The Impact of Pre-Stretching on Elevator Ropes

In this Readers Platform, the authors examine whether factory-stretched ropes deliver desired results.

by Konrad Stahr and Dr. Andreas Franz

This article summarizes the main findings of scientific investigations carried out on different types of elevator ropes regarding their performance in the areas of stretch and elasticity considering prestretching and sheds a light on pre-stretching in comparison to the stiffness-optimized and low-stretch product options from the current Gustav Wolf product portfolio.
As your authors showed in Elasticity Behavior of Elevator Ropes (ELEVATOR WORLD, July 2015),[1] increasing building and traveling heights, high-usage levels, modern system designs, etc., are increasing the demands on the physical properties of suspension ropes in elevators. The trend toward saving costs and energy by reducing the size and weight of moving masses with regard to dynamic loads (e.g., drive and rotating parts) and static loads (e.g., the cab or car enclosure) further moves the operating point of modern suspension ropes into lower load ranges of the rope. An important consideration, in addition to the rope minimum breaking force and service life (or bending fatigue performance), is the stretch and elasticity behavior of a rope under load. Rope stretch and elasticity are directly related to the compressive deflection of the cab under load and thus have a significant impact on the behavior and performance of the elevator installation, as well as the subjective perception of the passenger on system comfort (e.g., car movement during loading and unloading, releveling of the cab and offsets of hoistway landings/cab sills).
Furthermore, many designers and users of elevator ropes are confronted with the choice between prestretched and non-pre-stretched elevator ropes, especially when it comes to ropes with a natural or synthetic fiber core. Some rope manufacturers recommend pre-stretched elevator ropes, and some do not. Others offer low-stretch elevator ropes. But, what exactly does pre-stretching mean, and what is the effect of it? Are there alternatives?

LISTED ENTRIES:
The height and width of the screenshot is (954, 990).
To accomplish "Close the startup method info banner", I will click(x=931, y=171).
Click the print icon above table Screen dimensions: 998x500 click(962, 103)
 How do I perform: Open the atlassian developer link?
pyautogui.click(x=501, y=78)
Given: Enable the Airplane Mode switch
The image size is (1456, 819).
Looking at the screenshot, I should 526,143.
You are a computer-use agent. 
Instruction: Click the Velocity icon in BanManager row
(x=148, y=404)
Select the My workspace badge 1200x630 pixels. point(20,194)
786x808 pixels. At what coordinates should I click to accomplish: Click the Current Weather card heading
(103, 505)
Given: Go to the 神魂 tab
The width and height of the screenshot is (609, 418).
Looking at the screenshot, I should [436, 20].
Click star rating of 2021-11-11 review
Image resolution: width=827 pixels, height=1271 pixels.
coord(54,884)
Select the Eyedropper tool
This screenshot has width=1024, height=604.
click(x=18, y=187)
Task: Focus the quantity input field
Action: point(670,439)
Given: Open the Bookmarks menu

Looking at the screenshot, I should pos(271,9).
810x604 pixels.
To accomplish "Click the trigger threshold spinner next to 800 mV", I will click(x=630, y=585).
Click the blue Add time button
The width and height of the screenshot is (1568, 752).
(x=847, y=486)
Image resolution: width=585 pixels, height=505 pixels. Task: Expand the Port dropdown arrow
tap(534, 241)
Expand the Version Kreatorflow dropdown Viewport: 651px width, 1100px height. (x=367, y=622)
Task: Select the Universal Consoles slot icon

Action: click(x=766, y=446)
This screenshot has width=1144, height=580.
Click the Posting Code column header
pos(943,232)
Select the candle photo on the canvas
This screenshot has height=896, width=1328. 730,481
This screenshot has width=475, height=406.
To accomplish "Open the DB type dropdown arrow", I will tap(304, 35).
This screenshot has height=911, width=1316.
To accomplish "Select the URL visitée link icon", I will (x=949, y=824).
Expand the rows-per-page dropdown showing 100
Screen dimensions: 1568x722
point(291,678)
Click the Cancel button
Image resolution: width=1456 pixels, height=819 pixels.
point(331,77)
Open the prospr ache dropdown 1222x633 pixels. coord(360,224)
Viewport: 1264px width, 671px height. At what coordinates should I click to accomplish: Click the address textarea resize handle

TO-DO LIST:
a. Say whether each statement below agrees with the elevator rope article. Answer yes or no for each one, and quote the words of the article that decide it.
(i) Some rope manufacturers recommend pre-stretched elevator ropes.
(ii) The trend toward saving costs and energy moves the operating point of modern suspension ropes into higher load ranges of the rope.
(iii) Elasticity Behavior of Elevator Ropes appeared in ELEVATOR WORLD in July 2015.
b. Update the elevator rope article, starting at "This article summarizes" and ending at "Wolf product portfolio.", so that "stiffness-optimized" becomes "high-stiffness".

LIST OF SOLUTIONS:
a.
(i) Yes: "Some rope manufacturers recommend pre-stretched elevator ropes, and some do not."
(ii) No: "further moves the operating point of modern suspension ropes into lower load ranges of the rope."
(iii) Yes: "Elasticity Behavior of Elevator Ropes (ELEVATOR WORLD, July 2015)"

b.
This article summarizes the main findings of scientific investigations carried out on different types of elevator ropes regarding their performance in the areas of stretch and elasticity considering prestretching and sheds a light on pre-stretching in comparison to the high-stiffness and low-stretch product options from the current Gustav Wolf product portfolio.